What is the ionic radius trend for cations and anions?

some say that it increases towards the lower left corner on the periodic table. But why does Mg have smaller ionic radius than F? That just contradicted with the trend

Answer 1

Upon oxidation, would we not immediately predict that the radius of the ion with respect to that of the PARENT atom should DECREASE?

Explanation:

Why? Well examine the reaction....

`M(g) + Delta rarr M(g)^(+)+e^(-)`

Now, reasonably, we determine the atomic radius OF ANY SPECIES by the radius of its valence electron.
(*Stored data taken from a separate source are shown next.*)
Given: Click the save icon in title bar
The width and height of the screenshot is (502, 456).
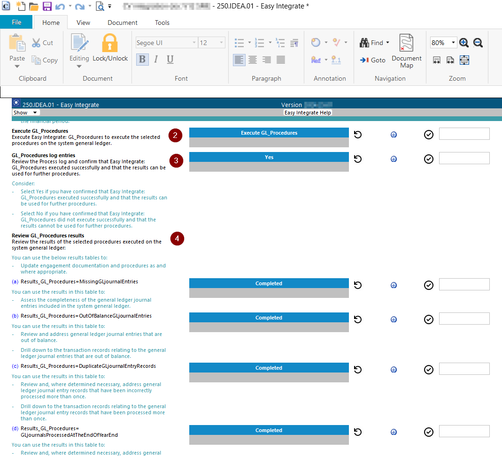Looking at the screenshot, I should click(47, 7).
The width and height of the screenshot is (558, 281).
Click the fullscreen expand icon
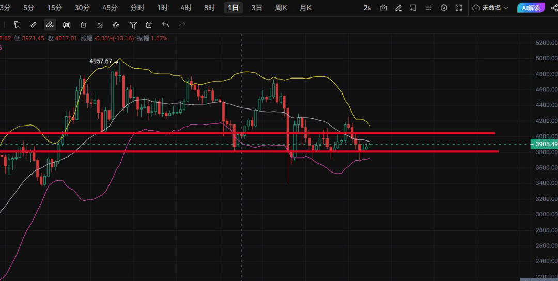pyautogui.click(x=459, y=8)
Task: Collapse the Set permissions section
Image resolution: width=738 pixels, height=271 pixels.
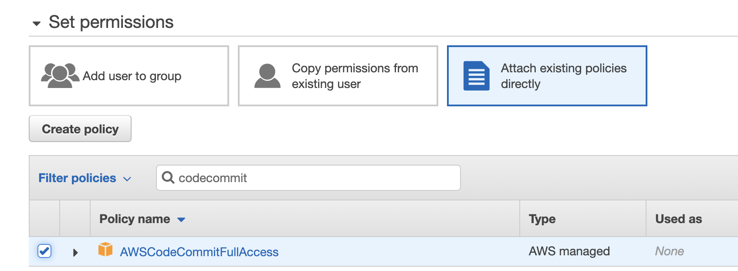Action: pyautogui.click(x=37, y=24)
But if we remove that valence electron, then inevitably the radius of the CATION should substantially decrease given that we have removed the shielding effect of an electron, and the nuclear charge contracts the radius of the remaining electrons...
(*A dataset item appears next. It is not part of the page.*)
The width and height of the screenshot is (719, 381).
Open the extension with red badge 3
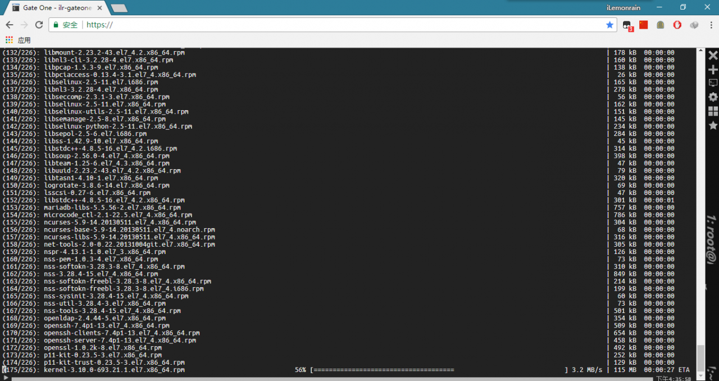(x=627, y=25)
And this effect is CERTAINLY illustrated by the given data; look at the cationic radii with respect to the parent atomic radii (data are in `"1 pm"-=1xx10^-12*m`...

On the other hand, when an atom is REDUCED....an electron(s) is ADDED to the valence shell, and increased electronic shielding means that the resultant anion is LARGER with respect to the parent atom.

As always, metals are electron-rich species, and TEND to be oxidized..whereas non-metals, high `Z` from the right of the Periodic Table as we face it..., TEND to be REDUCED to form anions...

With respect to your initial question (I finally got there even if I did go off on a tangent!), we compare a 2nd Period non-metal, with a 3rd Period metal...and the Periodic change should be significant with regard to ionic and atomic size. So we really compare apples and oranges here rather than a fairer assessment comparing say fluoride anion, and lithium cation. You happy with this?